Michael Moore: He’d like your vote, too

A few months ago at Grafton Town Meeting, this nice guy in a suit was handing out campaign literature. I grabbed one of his cards and chatted with him a little bit, expressing my surprise that someone was talking about the state senate race quite so soon. He said it was never too soon to talk to voters, because that was the best way to find out what’s on people’s minds.

The guy’s name? Michael Moore, a selectman in neighboring Millbury who is one of two Democrats seeking the nomination for the 2nd Worcester District. Moore will be opposing Doug Belanger of Leicester (interview here) in the Sept. 16 primary. The winner goes on to face Shrewsbury Republican John Lebeaux and Green Party candidate Steven Baer of Shrewsbury (I’ve put links to their sites under “political candidates.” Anyone have a site for Baer?).

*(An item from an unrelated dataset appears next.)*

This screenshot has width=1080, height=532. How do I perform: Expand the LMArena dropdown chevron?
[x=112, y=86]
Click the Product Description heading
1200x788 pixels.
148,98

“I love public service,” Moore said in a telephone interview Friday that, I apologize, was a little rushed on my end. “I like the challenges. I feel I have a very good background that can be put to good use.”

Moore served 18 years with the state Environmental Police, serving as an investigator with the Attorney General’s office. In the Worcester County Sheriff’s Office, he served as assistant deputy superintendent, responsible for the Community Service Program, inmate reintegration program, and Senior Citizen community outreach safety programs.

He is now in his seventh year as a selectman in Millbury, where he cites his experience negotiating the Wheelabrator contract (which brings about $30 million to the town) and working with the developers of the Shoppes at Blackstone Valley.

This background, plus his experience with unions and his public safety career, made moving on to state office a natural progression, Moore said. He’s been talking with voters throughout the district and, as with Belanger, he’s found voters’ concerns boil down to a single issue: the economy.

“Everybody’s dealing with the economy,” Moore said. “The government may say it’s not a recession, but everyone’s worried that that’s the case.”

Given his history with the Environmental Police, it’s not surprising that he talks about clean energy when he suggests ways to bring jobs to Massachusetts. He also supports Gov. Deval Patrick’s signing of the $1 billion biotechnology bill, which directs state funds toward the life sciences over the next decade.

On the education front, he’s supportive of the model school program, which is looking to establish set building plans for new high schools in the state. This could make school building funding more equitable and cut down on costs to towns by having designs already available.

When state Sen. Edward Augustus announced he wasn’t seeking re-election, Moore said he immediately started talking with supporters about the possiblity of seeking the seat. He’s been gratified to find so much support for his candidacy.

“Whether I win or lose this race, I’m going to stay in public service,” Moore said.